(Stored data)
+===+
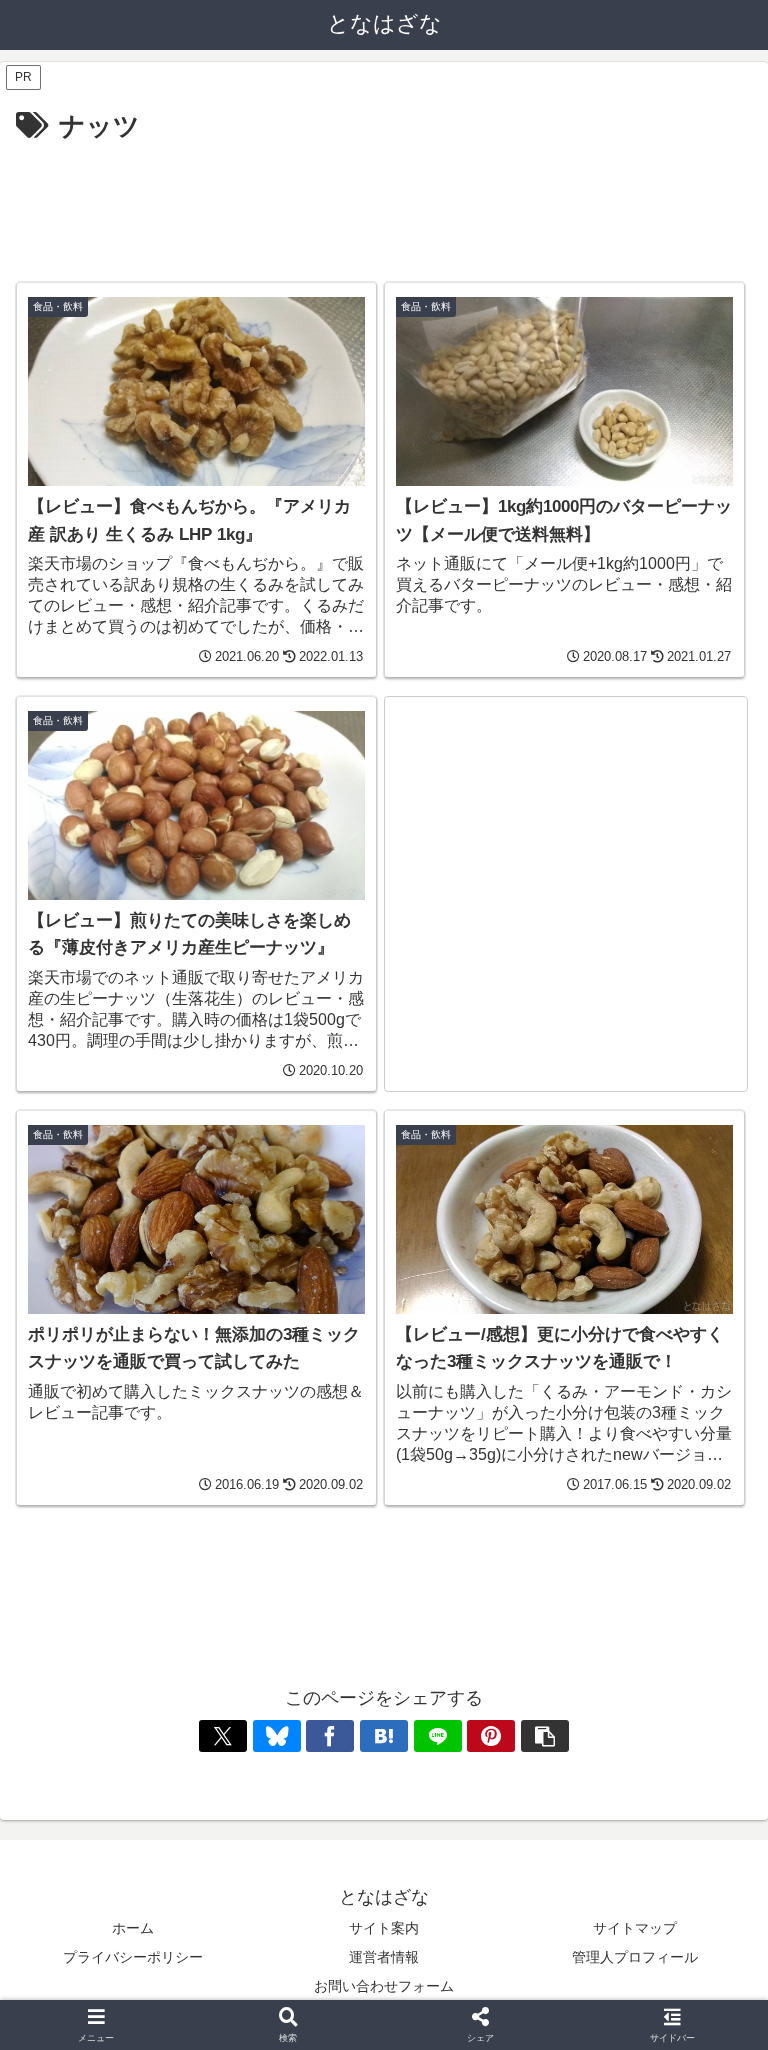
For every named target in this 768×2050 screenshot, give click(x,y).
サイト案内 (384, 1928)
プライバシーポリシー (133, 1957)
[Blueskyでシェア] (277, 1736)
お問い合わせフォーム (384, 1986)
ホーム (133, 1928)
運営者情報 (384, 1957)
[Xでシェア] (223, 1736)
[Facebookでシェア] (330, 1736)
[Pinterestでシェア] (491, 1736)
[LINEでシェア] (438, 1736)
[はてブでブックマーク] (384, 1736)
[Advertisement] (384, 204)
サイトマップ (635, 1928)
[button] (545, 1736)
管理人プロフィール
+===+
__TASK__. Give back the line containing "[Facebookでシェア] (330, 1736)" and all the lines after it through the end of the records, unchanged.

__RESULT BELOW__.
[Facebookでシェア] (330, 1736)
[Pinterestでシェア] (491, 1736)
[LINEでシェア] (438, 1736)
[はてブでブックマーク] (384, 1736)
[Advertisement] (384, 204)
サイトマップ (635, 1928)
[button] (545, 1736)
管理人プロフィール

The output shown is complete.